Gen AI writes code, forecasts weather, develops new materials

Researchers at Sandia National Laboratories aim to automatically generate code in Kokkos, a parallel programming language designed for use across many of the world’s largest supercomputers.

The specialised language, developed by researchers from several national labs, handles the nuances of running tasks across tens of thousands of processors.

Sandia is employing retrieval-augmented generation (RAG) to create and link a Kokkos database with AI models. As researchers experiment with different RAG approaches, initial tests show promising results.

Cloud-based services like NeMo Retriever are among the RAG options the scientists will evaluate.

Building copilots via model tuning and RAG is just a start. Researchers eventually aim to employ foundation models trained with scientific data from fields such as climate, biology and material science.

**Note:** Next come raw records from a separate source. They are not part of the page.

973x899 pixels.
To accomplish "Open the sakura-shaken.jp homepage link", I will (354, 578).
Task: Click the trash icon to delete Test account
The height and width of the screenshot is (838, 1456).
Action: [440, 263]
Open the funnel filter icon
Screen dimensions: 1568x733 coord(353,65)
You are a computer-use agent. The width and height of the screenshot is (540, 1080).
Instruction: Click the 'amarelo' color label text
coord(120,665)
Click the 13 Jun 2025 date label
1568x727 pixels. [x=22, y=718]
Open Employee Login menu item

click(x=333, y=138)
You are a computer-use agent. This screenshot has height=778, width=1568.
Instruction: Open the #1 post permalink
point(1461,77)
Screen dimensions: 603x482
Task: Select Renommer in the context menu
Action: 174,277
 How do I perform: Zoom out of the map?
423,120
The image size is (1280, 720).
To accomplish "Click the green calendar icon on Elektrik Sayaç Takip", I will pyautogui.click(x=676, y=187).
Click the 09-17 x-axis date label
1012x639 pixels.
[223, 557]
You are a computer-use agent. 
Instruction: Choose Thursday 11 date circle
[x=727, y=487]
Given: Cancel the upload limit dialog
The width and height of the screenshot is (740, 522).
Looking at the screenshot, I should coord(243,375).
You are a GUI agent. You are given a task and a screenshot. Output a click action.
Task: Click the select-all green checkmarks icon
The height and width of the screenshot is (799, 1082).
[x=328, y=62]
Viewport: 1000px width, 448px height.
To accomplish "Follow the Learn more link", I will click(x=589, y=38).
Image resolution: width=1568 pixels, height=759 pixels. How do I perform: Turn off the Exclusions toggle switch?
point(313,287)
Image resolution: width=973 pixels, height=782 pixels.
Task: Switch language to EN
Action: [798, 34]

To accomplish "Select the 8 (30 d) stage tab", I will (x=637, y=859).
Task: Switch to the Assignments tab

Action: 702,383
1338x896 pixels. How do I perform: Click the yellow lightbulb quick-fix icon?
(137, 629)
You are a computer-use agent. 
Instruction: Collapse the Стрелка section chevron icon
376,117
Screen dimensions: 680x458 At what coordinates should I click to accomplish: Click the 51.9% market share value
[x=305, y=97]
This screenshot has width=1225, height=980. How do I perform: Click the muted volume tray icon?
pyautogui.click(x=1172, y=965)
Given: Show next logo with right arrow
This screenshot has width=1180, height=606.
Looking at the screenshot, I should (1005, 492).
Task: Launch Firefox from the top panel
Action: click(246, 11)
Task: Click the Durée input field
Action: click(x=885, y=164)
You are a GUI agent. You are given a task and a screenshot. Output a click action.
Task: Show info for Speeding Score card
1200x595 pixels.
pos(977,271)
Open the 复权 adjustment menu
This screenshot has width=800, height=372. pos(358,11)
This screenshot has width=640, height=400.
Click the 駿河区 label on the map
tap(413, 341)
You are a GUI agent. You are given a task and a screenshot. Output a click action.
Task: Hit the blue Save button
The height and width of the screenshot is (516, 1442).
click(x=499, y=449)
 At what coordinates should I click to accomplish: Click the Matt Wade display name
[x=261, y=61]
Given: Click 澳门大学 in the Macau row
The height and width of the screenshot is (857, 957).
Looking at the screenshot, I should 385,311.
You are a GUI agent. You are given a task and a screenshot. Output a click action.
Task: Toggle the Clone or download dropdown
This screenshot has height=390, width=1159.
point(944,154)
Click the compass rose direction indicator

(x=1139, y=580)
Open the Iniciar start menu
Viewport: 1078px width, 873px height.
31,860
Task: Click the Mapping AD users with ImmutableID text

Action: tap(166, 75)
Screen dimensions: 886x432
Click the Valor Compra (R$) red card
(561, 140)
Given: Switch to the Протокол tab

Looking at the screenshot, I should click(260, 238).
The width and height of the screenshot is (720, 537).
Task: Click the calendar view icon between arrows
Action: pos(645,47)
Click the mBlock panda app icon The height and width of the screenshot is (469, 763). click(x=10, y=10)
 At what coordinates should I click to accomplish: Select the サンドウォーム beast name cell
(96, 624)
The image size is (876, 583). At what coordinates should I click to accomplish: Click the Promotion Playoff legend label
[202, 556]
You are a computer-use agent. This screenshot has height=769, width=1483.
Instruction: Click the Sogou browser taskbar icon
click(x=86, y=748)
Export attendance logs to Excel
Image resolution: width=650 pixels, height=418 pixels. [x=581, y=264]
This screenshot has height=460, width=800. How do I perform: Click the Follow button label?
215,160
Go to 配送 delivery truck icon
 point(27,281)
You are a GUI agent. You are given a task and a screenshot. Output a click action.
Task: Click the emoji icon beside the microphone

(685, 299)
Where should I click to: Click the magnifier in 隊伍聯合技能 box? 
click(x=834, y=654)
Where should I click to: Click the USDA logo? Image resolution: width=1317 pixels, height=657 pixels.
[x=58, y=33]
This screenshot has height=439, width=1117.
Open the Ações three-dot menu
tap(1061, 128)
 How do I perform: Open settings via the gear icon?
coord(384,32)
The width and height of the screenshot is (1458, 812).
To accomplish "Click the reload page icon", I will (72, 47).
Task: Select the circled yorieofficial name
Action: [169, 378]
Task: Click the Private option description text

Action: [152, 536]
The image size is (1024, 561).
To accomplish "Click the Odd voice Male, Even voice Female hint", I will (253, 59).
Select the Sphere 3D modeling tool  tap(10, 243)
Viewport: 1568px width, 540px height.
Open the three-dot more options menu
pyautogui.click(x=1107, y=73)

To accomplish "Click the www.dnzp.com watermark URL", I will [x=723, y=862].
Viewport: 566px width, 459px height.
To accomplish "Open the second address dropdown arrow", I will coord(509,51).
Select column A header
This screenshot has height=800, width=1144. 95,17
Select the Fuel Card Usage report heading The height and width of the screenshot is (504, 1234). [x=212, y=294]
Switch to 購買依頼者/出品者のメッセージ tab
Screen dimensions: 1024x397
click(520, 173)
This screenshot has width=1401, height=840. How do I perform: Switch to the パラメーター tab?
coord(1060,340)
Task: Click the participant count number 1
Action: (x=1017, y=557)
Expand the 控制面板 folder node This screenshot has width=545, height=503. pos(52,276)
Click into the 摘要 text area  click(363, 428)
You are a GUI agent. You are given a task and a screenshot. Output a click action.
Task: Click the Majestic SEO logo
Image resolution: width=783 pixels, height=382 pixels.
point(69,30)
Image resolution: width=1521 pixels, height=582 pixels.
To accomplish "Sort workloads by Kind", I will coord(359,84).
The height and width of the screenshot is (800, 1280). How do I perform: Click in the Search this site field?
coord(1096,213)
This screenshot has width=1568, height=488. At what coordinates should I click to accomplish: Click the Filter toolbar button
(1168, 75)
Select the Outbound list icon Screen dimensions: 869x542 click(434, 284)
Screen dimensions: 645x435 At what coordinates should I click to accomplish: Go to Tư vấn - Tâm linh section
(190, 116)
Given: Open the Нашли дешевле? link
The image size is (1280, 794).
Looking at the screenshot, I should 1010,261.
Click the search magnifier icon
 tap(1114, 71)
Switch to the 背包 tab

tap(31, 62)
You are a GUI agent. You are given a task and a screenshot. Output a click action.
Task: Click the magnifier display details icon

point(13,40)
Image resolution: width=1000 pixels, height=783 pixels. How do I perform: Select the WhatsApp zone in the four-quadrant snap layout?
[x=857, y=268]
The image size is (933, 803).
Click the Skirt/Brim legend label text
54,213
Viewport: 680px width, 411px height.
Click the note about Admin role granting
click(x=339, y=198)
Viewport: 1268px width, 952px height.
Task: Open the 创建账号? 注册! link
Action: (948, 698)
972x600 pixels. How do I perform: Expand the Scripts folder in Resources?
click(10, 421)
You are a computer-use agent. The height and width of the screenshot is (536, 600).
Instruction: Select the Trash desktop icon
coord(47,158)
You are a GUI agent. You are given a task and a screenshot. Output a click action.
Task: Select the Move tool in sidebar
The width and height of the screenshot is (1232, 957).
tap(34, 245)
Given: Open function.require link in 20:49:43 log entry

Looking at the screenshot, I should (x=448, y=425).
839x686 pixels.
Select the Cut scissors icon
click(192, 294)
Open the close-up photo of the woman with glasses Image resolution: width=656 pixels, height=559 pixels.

Researchers and companies in weather forecasting are embracing CorrDiff, a generative AI model that’s part of NVIDIA Earth-2, a set of services and software for weather and climate research.

CorrDiff can scale the 25km resolution of traditional atmosphere models down to 2 kilometers and expand by more than 100x the number of forecasts that can be combined to improve confidence in predictions.

“We plan to leverage such models in our global and regional AI forecasts for richer insights,” says Spire’s Tom Gowan.

Switzerland-based Meteomatics recently announced it also plans to use NVIDIA’s generative AI platform for its weather forecasting business.

At Argonne National Laboratory, scientists are using the technology to generate gene sequences that help them better understand the virus behind COVID-19. Their models, called GenSLMs, spawned simulations that closely resemble real-world variants of SARS-CoV-2.

“Understanding how different parts of the genome are co-evolving gives us clues about how the virus may develop new vulnerabilities or new forms of resistance,” says researcher Arvind Ramanathan.

GenSLMs were trained on more than 110 million genome sequences with NVIDIA A100 Tensor Core GPU-powered supercomputers, including Argonne’s Polaris system, the U.S. Department of Energy’s Perlmutter and NVIDIA’s Selene.

Microsoft Research’s MatterGen model generates novel, stable materials that exhibit desired properties. The approach enables specifying chemical, magnetic, electronic, mechanical and other desired properties.

“We believe MatterGen is an important step forward in AI for materials design,” the Microsoft Research team wrote of the model they trained on Azure AI infrastructure with NVIDIA A100 GPUs.